True Detective, three episodes from the end, has just started to generate the kind of buzz I think HBO always hoped for it. It’s not just that people like the show. (Though they do like the show.) It’s that it’s become the kind of show whose layered meanings people obsess over.
Witness this post over at io9, which picks up on references the show makes to “The Yellow King,” a sobriquet for True Detective’s ultimate villain. Michael M. Hughes, the post’s author, explains that the nom de guerre is plainly a direct reference to Robert W. Chambers’ 1895 story collection The King in Yellow:
The King in Yellow is a fictional play within a collection of short stories—a metafictional dramatic work that brings despair, depravity, and insanity to anyone who reads it or sees it performed. Chambers inserts only a few selected scenes from the play into his story collection, and all of them are from the first act.
Hughes points out that lines from The King in Yellow play-within-a-story actually appear in the diary of one of the victims whose murder Rust Cohle (McConaughey) and Martin Hart (Woody Harrelson) are seeking to solve. Hughes claims that this is a signal to the sophisticated horror fan that the show is about to descend into the supernatural. I think it is something more like about keeping the audience in a place where they can’t decide if the evil at the heart of a story is worldly or otherworldly. (I’ll grant that Cohle himself certainly seems to want to believe the latter, given his propensity for long, meandering speeches about how the world is a flat circle and such.) I doubt that reading up on Chambers and King will enable you to solve the mystery in the show before we get to the final reveal, if there is one. But it’s certainly fun to do so anyway, and think about it in the meantime.
It’s also the kind of marketing genius straight-up PR can’t buy. It’s a brilliant maneuver, this sop to the internet obsessives who chronicle television these days (yours truly included). This show now not only has a mystery at its heart that needs solving; it has a side-show going in mysteries the internet can obsess about “solving” in the interim between each episode. This was what made Lost so engrossing when it was going on, even if it turned out there was no ultimate rhyme or reason to the allusions. Bravo to the acclaimed writer Nick Pizzolato, who scripts the episode.
Speaking of that devil: a writer over at Criticwire got excited that he’d found another mystery-within-a-mystery over the weekend and published a post entitled, “Why Does ‘True Detective’ Repeatedly Overlap With the Work of a Self-Published Poet?” I guess the writer had been googling around and found a poem by someone named Denis McHale which closely echoed a line in this last Sunday’s episode of the show. Here’s the line:
This is a world where nothing is solved. You know, someone once told me time is a flat circle. Everything we’ve every done or will do, we’re gonna do over and over and over again.
And here’s the poem:
This is a world where nothing is solved — where time is a flat circle and everything we ever do, or have ever done, we do over and over and over again.

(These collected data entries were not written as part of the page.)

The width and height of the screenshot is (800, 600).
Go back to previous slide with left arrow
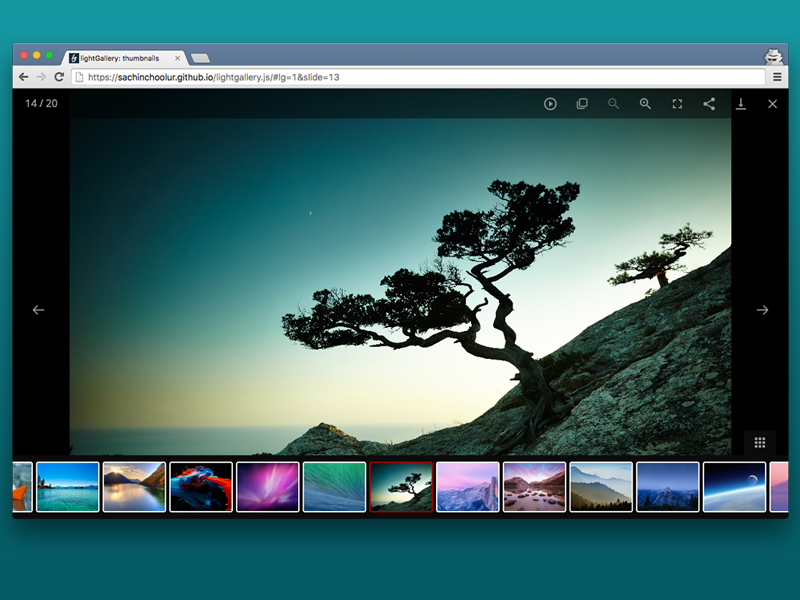[38, 310]
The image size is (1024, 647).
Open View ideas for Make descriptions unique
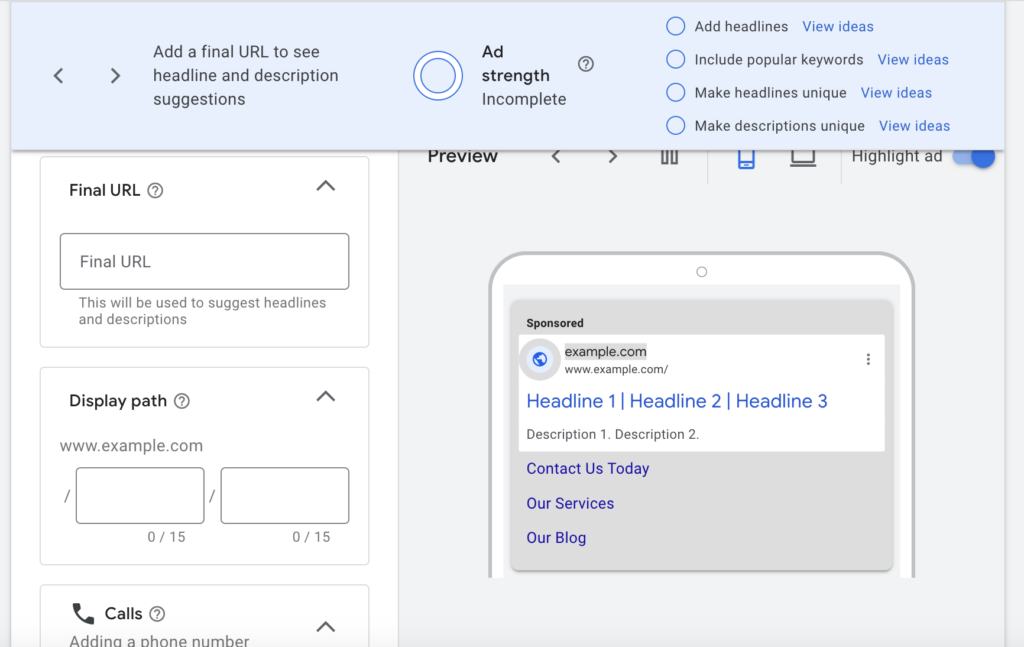click(x=914, y=126)
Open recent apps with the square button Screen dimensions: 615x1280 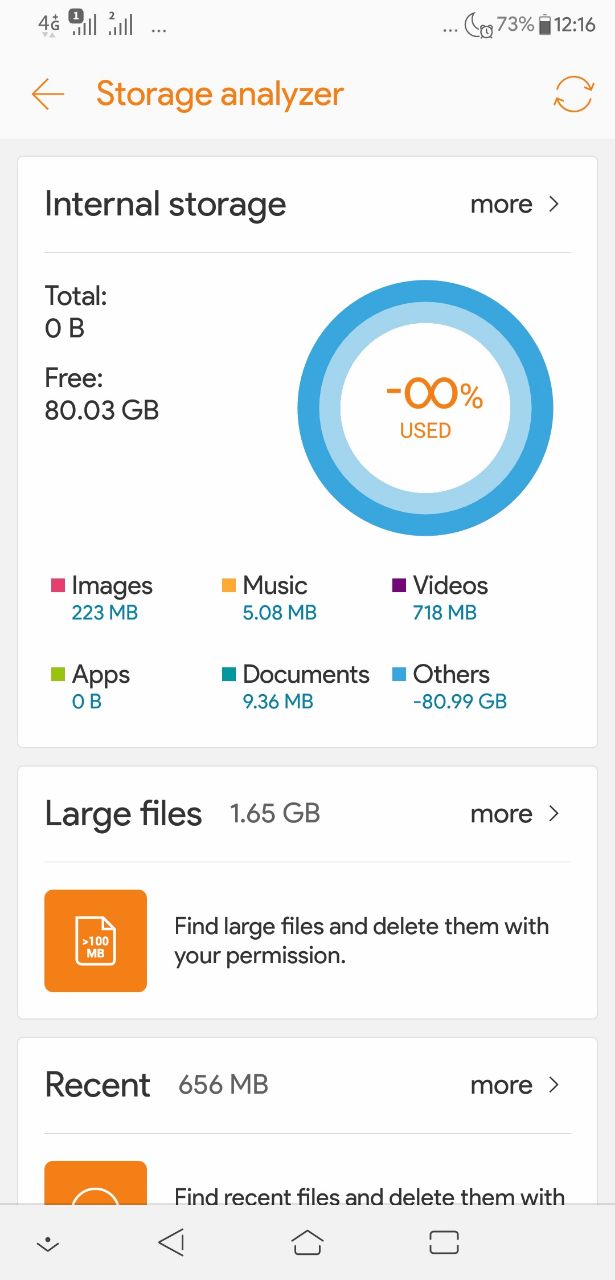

One certainly agrees there’s a substantial similarity, there. So substantial that it has to be a copy at some end. The Criticwire writer either forgot or didn’t bother to look into whether the poem — which was published on the poet’s blog in December — could have been inspired by the show. A Slate editor pointed out that actually the lines had appeared in promos that were online from at least October onwards, which means McHale could have just been publishing something he heard.
But since that Slate editor said that, a comment appeared on the Criticwire post from one Michael W. Phillips, who claims to have read a similar poem from McHale way back in 2004, well before any True Detective script could be said to be kicking around:
My name is Michael Phillips. In 2004, I had the pleasure of editing a manuscript for an emerging poet, Dennis McHale. While the book was ultimately passed upon for publication, I strongly recall the poem, “This World.” The title of the manuscript submitted was “Echoes Across Time” and “This World” was one of several gems that convinced our editorial board to give Mr. McHale’s book its initial review.
I don’t know what the answer is. Perhaps this Phillips guy is a crank causing trouble. Perhaps McHale just copied the lines from the promo. Occam’s razor suggests these first two are the most likely explanation. But there are others, too: Perhaps McHale and Pizzolato are simply friends and this is a joke between them. Perhaps this is some reference to another text people just haven’t found yet. Perhaps all of it is the work of some seriously stealth viral marketers. Point being: you can see how all of this gets engrossing. You can see how it would keep people up with Google k-holes, tweets and discussions. And you can see why all of that might drive someone who doesn’t otherwise watching the show to think: okay, guess I’d better take a look at what everyone’s talking about. And then start going down the google hole themselves.